As the Treasury kept everyone guessing about the date of the Budget, due to be held at some point between 10 June and early July, bosses and unions called for increases in interest rates to be kept as low as possible. In its budget submission, the TUC said no further rises were needed this year, and an expansionary policy would help investment.
Separately, the CBI is calling for tax rises of pounds 2bn-pounds 3bn in the Budget to keep rate rises to a minimum.
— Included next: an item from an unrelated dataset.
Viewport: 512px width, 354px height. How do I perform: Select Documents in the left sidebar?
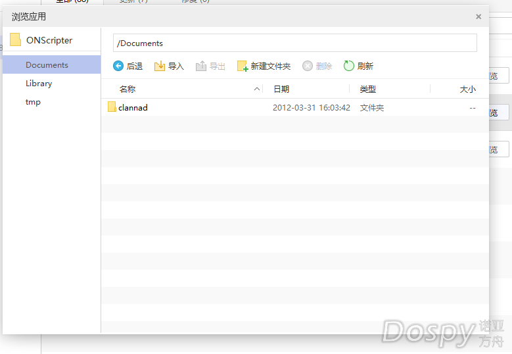coord(47,65)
It believes the Bank of England should not raise them at all if the pound does not fall from its present level, which the monthly industry survey shows has damaged orders and optimism.
Kate Barker, chief economist for the employers' organisation, said: "If there was no fall in sterling, the Government would meet its inflation forecast without rises in interest rates."
Yet official figures showed higher-than-expected growth in the volume of high street sales in the year to April, confirming the split between consumer strength and manufacturing weakness.
Although revised figures for Gross Domestic Product, the widest measure of economic activity, put its first-quarter increase a touch lower at 0.9 per cent, year-on-year growth was unchanged at 3.0 per cent. The growth was driven by consumer spending and the highest rate of increase in investment spending since the late 1980s.
Retail sales increased slightly during April, with the March figure revised up significantly. The year-on-year growth in high street volumes climbed to 4.7 per cent from 4.4 per cent the previous month.
The strongest-growing categories were household goods and clothing and footwear, up 9.1 per cent and 6.7 per cent respectively in the year to the latest quarter. Consumer spending as a whole, nearly two-thirds of the economy, expanded by 1.0 per cent in the first quarter of this year.
Ms Barker said: "We're expecting robust economic growth and rather low inflation."
The CBI has revised up its prediction for growth this year from 2.8 per cent to 3.1 per cent - still at the low end of the range. It is forecasting interest rates a half point higher by the end of the year. But its monthly survey of manufacturers showed the strong pound was taking a toll on export orders and unbalancing the recovery.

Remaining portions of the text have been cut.